# The Scottish Covenanters



## Foxbat (Aug 16, 2019)

This is a bit of Scottish history I've always struggled with. I've read accounts that tell what happened but, often what's thin on the ground are the whys, wherefores and motivations - especially the internal factions, levels of extremism and side changing.

At last, I feel that I'm getting to grips with it through reading Neil Oliver's Excellent history of Scotland. He really tries to go into detail about the mindset and religious fervour  of the times. I'm not going to be bold enough to say that I understand it all but I feel like I'm getting there.

Anyway, for those that don't know what I'm prattling on about, here's a link.









						Covenanters - Wikipedia
					






					en.wikipedia.org


----------



## Venusian Broon (Aug 16, 2019)

I would really recommend, for the bigger picture, Trevor Royles _Civil War: The Wars of the Three Kingdoms 1638-1660._

You know, for decades I only thought of that period as just the _English _Civil war. Actually that was just a part of a much bigger picture and this book really helps to place everything. If you just looked at the English period you would avoid the issue that started it (yep, it was the covenanters in Scotland...but then again it was really Charles the firsts fault, and all that happened up here) and you would also pass over what Oliver Cromwell did in Ireland.


----------



## Extollager (Aug 16, 2019)

Has anyone here read Sir Walter Scott's novel *Old Mortality*, about the 1679-1689 period?  I read it 15 years ago; it might be due a rereading.


----------



## Venusian Broon (Aug 16, 2019)

Extollager said:


> Has anyone here read Sir Walter Scott's novel *Old Mortality*, about the 1679-1689 period?  I read it 15 years ago; it might be due a rereading.
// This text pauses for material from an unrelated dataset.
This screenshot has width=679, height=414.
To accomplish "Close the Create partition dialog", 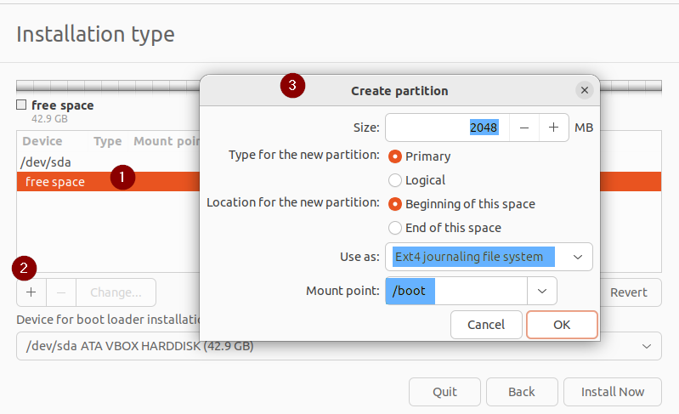I will [584, 90].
I have to say, I had to look this up, with a little embarrassment. Given that I've lived in the same city that has a monument to Scott - the second tallest monument in the world to a writer at 61 metres, and that I have read the 'modern' favourites of Scott's, namely _Rob Roy_, _Ivanhoe_, _The Heart of Midlothian_ and _Waverley_. 
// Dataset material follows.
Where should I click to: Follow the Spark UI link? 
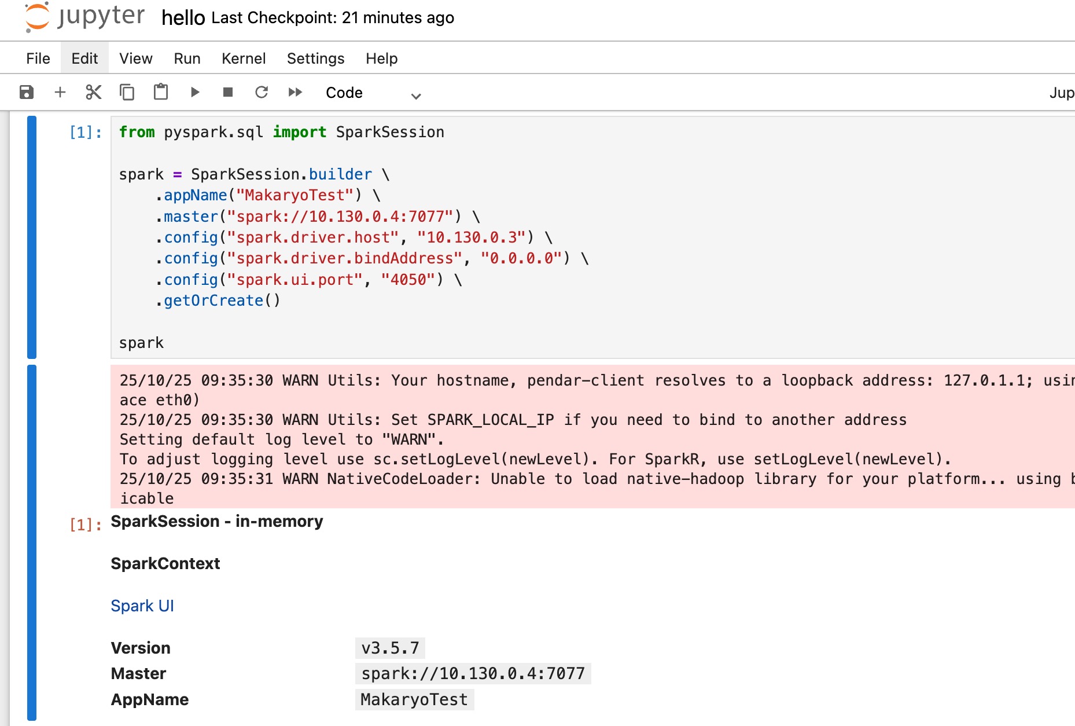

Just too many books in the world to read unfortunately.


----------



## Foxbat (Aug 17, 2019)

Extollager said:


> Has anyone here read Sir Walter Scott's novel *Old Mortality*, about the 1679-1689 period?  I read it 15 years ago; it might be due a rereading.


I have a copy but never yet read it. Perhaps I'll make space for it soon.


----------



## Foxbat (Aug 17, 2019)

Venusian Broon said:


> I would really recommend, for the bigger picture, Trevor Royles _Civil War: The Wars of the Three Kingdoms 1638-1660._
> 
> You know, for decades I only thought of that period as just the _English _Civil war. Actually that was just a part of a much bigger picture and this book really helps to place everything. If you just looked at the English period you would avoid the issue that started it (yep, it was the covenanters in Scotland...but then again it was really Charles the firsts fault, and all that happened up here) and you would also pass over what Oliver Cromwell did in Ireland.


Thanks. I'll look for that book.

Yes. St Giles in Edinburgh must have been a peculiar sight with the congregation throwing their footstools at the minister. Apparently later on, one minister even placed a pair of pistols on the pulpit to ensure a quieter time.


----------



## Extollager (Aug 17, 2019)

Foxbat said:


> I have a copy but never yet read it. Perhaps I'll make space for it soon.



It supports the advice that recommends starting a Scott with the second chapter.


----------



## svalbard (Aug 23, 2019)

And No Quarter by Maurice Walsh is a good fictional account about this period. Heavily slanted in favour of the Royalists.


----------